● **Your task**:
Copy out the entries below exactly as they stand, but only from the line containing "[Wybór smartfona z" through the line containing "Kontakt (500, 8)".

Segment Start: Data shown

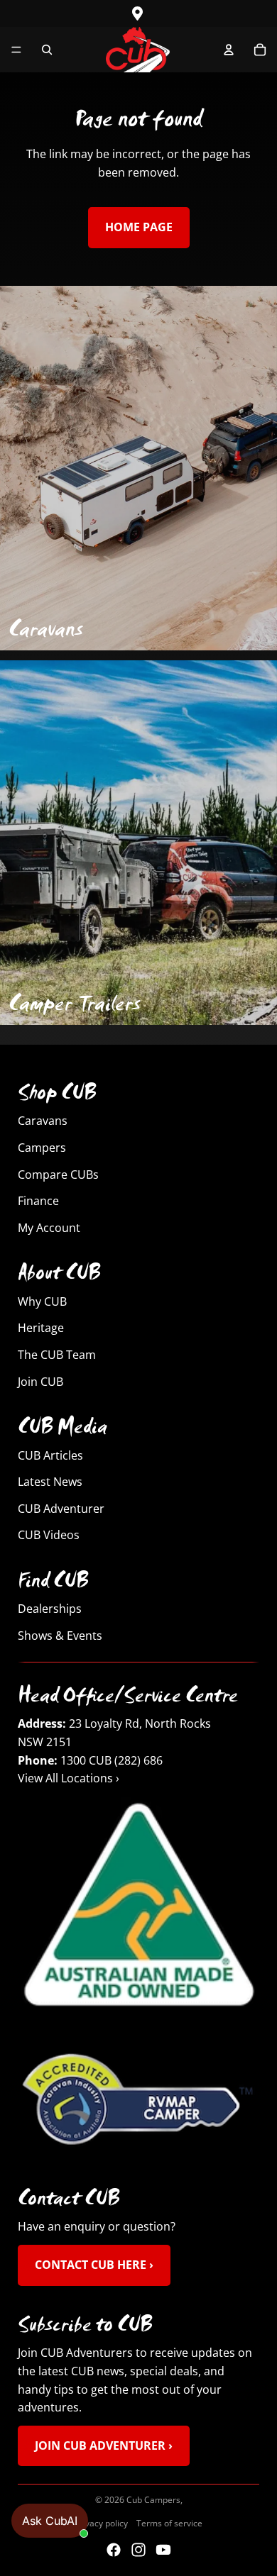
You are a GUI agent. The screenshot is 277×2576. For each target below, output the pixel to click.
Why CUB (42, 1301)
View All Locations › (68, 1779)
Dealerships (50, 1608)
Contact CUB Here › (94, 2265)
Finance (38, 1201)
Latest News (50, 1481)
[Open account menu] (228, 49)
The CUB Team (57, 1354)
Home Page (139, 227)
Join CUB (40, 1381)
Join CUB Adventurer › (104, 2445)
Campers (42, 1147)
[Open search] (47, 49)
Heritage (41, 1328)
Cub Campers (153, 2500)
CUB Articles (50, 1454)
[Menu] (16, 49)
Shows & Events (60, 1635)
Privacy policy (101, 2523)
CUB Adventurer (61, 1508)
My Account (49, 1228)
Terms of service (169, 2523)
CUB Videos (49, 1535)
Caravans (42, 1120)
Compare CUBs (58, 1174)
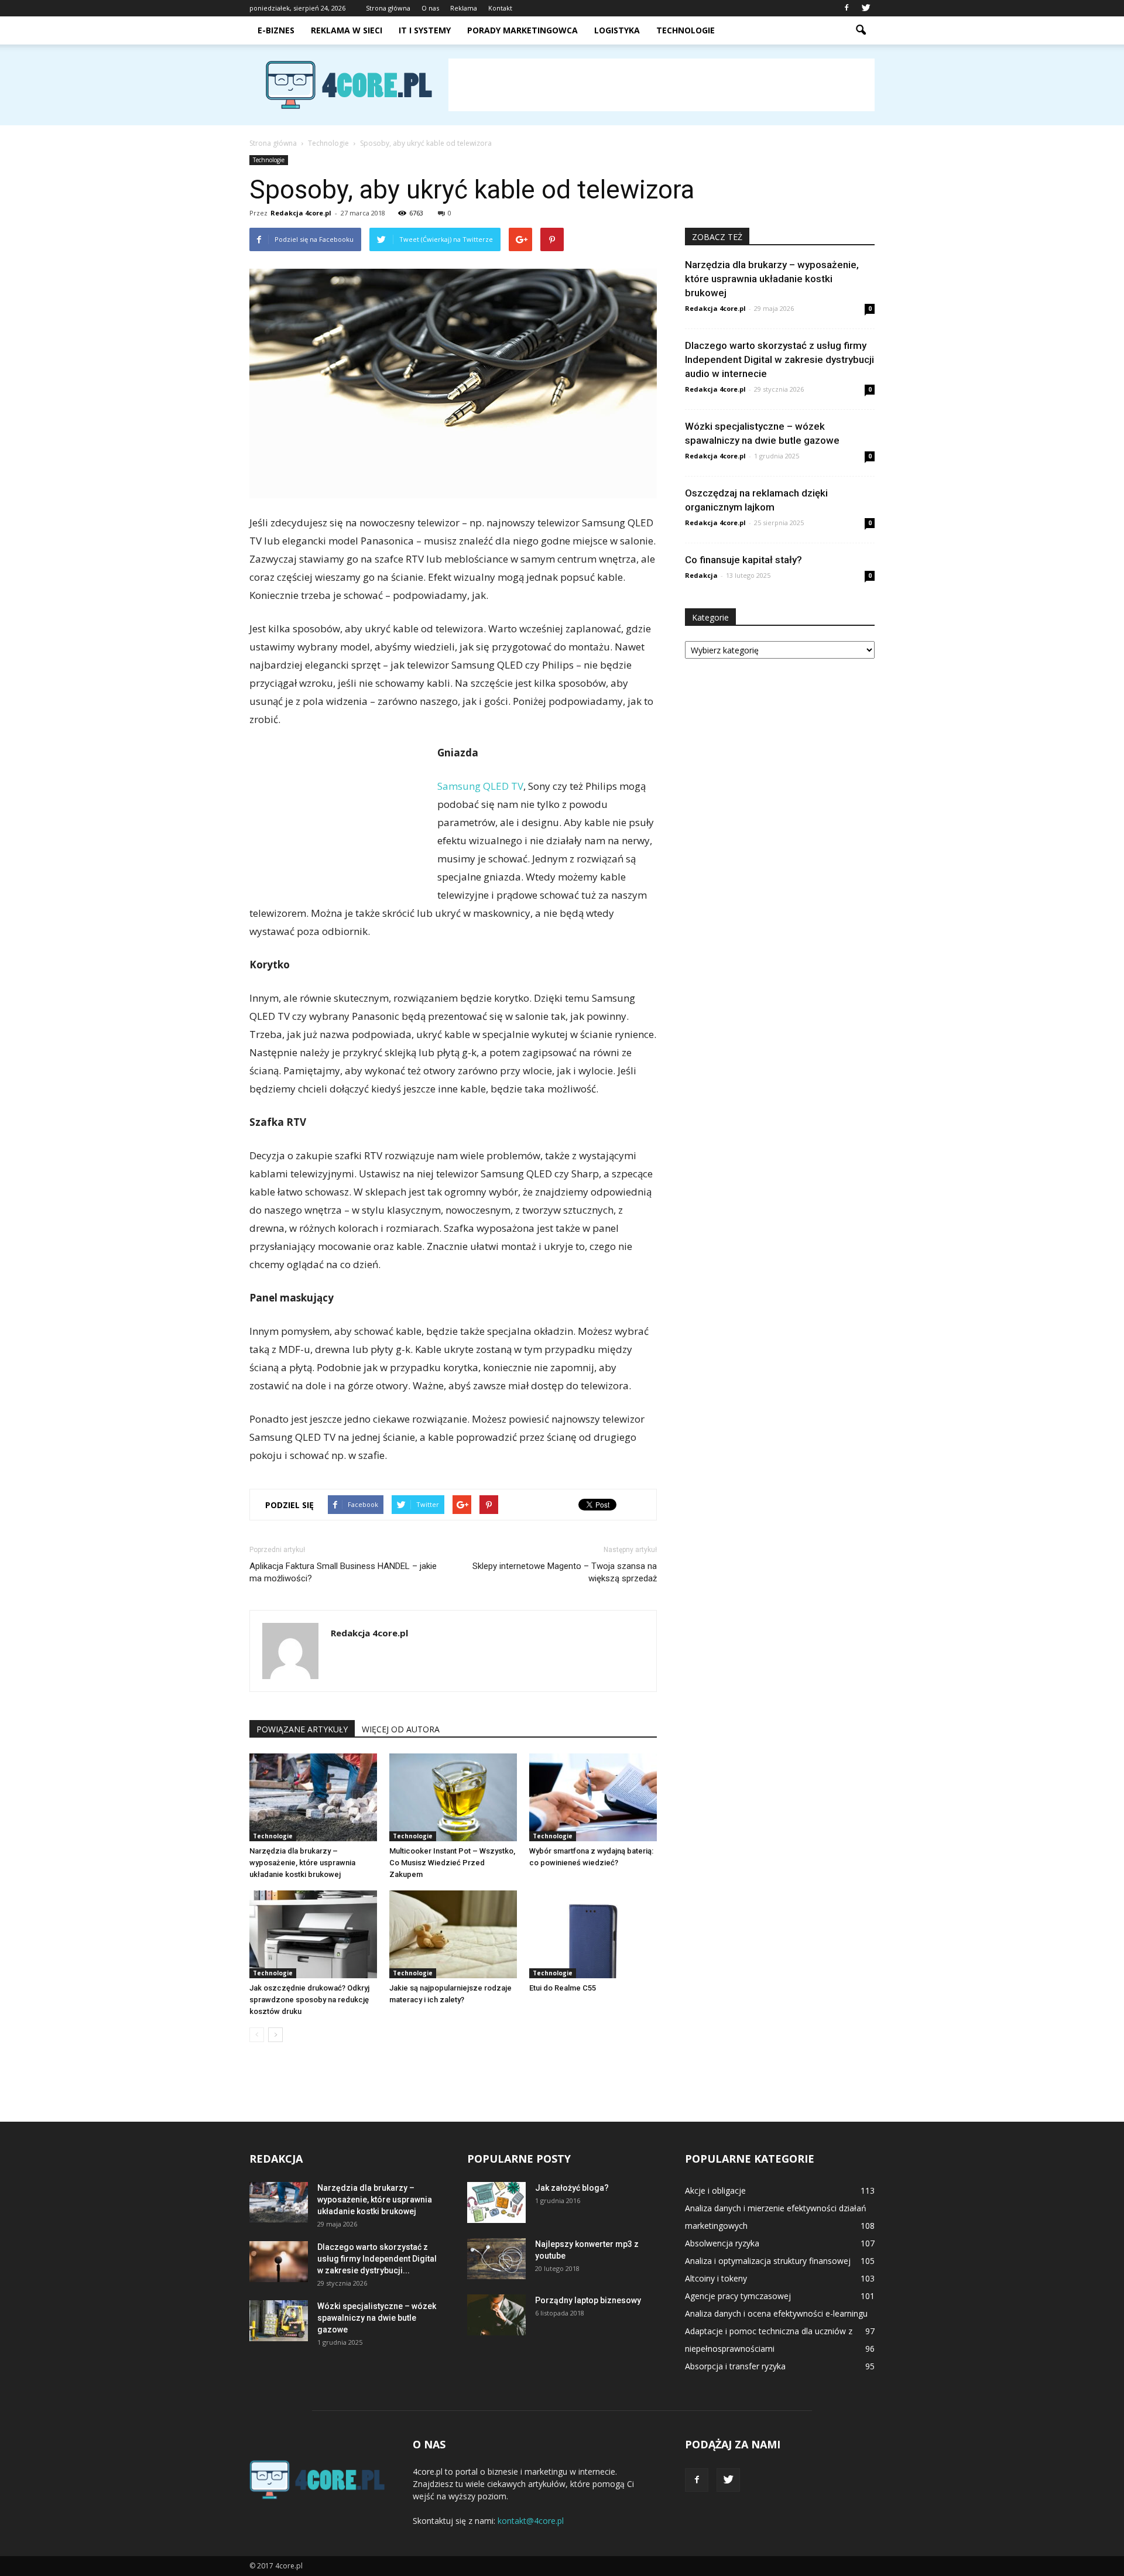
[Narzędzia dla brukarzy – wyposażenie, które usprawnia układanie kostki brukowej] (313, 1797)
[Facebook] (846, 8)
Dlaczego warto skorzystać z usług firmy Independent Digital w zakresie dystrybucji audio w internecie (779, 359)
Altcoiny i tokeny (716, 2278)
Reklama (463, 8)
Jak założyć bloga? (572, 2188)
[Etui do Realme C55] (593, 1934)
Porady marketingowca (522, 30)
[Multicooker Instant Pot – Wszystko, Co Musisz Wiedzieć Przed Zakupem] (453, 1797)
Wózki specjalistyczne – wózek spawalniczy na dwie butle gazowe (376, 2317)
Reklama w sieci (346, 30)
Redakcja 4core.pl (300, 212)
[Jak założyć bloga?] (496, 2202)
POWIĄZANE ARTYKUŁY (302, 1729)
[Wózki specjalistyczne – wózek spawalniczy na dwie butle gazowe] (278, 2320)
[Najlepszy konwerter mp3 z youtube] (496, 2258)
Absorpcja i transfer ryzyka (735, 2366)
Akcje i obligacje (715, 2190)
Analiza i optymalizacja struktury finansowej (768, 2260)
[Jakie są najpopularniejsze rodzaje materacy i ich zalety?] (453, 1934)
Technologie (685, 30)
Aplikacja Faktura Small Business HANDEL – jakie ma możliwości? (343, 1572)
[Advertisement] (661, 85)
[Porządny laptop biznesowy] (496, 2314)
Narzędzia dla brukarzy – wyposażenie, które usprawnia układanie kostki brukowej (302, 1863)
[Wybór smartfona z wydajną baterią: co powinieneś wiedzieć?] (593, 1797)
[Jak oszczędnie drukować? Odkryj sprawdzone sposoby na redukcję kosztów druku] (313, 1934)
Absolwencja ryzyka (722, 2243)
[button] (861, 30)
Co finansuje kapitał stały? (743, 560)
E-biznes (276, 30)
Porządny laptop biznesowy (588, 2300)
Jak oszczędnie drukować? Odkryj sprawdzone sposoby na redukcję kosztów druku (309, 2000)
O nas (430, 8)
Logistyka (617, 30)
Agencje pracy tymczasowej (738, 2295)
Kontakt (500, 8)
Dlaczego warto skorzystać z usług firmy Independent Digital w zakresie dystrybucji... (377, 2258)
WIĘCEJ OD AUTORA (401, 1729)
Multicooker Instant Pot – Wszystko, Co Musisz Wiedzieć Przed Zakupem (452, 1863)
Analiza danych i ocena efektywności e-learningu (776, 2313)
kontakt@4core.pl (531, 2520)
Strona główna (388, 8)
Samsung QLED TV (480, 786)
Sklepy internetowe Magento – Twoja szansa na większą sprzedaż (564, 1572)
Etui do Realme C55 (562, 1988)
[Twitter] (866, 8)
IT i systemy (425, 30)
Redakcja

Segment End: Data shown

● **Task response**:
[Wybór smartfona z wydajną baterią: co powinieneś wiedzieć?] (593, 1797)
[Jak oszczędnie drukować? Odkryj sprawdzone sposoby na redukcję kosztów druku] (313, 1934)
Absolwencja ryzyka (722, 2243)
[button] (861, 30)
Co finansuje kapitał stały? (743, 560)
E-biznes (276, 30)
Porządny laptop biznesowy (588, 2300)
Jak oszczędnie drukować? Odkryj sprawdzone sposoby na redukcję kosztów druku (309, 2000)
O nas (430, 8)
Logistyka (617, 30)
Agencje pracy tymczasowej (738, 2295)
Kontakt (500, 8)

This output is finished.